Ludo Martens of the Party of Labour (Belgium) delivered the longest speech. Arriving at Southall directly from Cuba, his meandering - if not monomaniacal - speech was concerned with exposing the crimes of “Khrushchevite revisionism” and plugging his book, Another view of Stalin (the citation on the back describes Stalin as the “great genius of the 20th century”).
He treated the audience to an eccentric and near comical ‘history’ of the Soviet Union. He attacked the “revisionists” - presumably people like Andrei Gromyko, to whom comrade Scargill referred so approvingly - for betraying the workers’ movement. These people, according to Martens, “took full advantage of the strength of the Soviet Union” to propagate their pernicious doctrines and generally undermine socialism.
Needless to say, attacks on Stalin are only “manoeuvres” intended to “destroy Lenin and Leninism”. It was Stalin “who made Lenin’s ideas materialise”. Martens also made the assertion that JV Stalin “led the Bolshevik Party by 1922” and that there was “no doubt” that if Trotsky, Bukharin, Zinoviev or Kamenev had defeated Stalin, it would have produced the “downfall of the proletariat and socialism”.
Martens also attributed all the blame for the bloody debacle in Chile 1973to the “revisionists” - with their belief in a peaceful, parliamentary road to socialism. The comrade is quite right in many ways. But it would be fascinating to know if he happened to mention this to Fidel Castro when he was in Havana last week. It is not exactly a secret that Castro gave his full backing to Salvador Allende’s very peaceful, very parliamentary, ‘Chilean road to socialism’.

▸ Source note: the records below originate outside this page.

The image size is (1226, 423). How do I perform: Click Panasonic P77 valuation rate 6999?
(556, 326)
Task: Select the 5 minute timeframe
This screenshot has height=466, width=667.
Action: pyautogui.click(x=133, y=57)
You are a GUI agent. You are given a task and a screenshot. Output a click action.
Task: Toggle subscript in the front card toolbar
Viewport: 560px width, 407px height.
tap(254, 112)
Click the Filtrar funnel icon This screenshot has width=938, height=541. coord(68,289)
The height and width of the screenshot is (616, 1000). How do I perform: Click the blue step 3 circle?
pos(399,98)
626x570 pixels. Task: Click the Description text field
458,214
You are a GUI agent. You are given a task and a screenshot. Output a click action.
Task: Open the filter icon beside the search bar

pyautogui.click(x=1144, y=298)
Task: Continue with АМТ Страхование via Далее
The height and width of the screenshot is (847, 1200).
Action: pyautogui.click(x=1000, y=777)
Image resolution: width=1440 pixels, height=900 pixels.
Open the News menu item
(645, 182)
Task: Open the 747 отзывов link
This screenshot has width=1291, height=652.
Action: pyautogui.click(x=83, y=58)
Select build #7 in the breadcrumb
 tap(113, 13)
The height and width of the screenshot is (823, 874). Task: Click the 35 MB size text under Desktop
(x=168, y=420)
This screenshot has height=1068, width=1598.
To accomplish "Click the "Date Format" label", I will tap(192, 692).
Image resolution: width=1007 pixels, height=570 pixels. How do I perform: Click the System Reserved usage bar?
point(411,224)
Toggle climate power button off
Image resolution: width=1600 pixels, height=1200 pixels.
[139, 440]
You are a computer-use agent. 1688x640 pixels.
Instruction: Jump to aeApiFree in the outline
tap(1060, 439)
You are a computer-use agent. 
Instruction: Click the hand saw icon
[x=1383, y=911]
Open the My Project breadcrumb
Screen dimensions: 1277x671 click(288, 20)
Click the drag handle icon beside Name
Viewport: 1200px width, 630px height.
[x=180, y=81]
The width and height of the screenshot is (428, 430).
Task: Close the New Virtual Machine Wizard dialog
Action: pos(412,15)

Still, consistency and logic is not something you expect from Stalinite organisations.
At the end of the meeting, just before the Internationale was sung, Brar reiterated his dislike of “whingeing, whining and snivelling” socialists. That may be so, but those honest and sincere revolutionaries and militants gathered at Southall deserve better than Stalinist hagiography/demonology and personality cultism - features alien to genuine Marxism.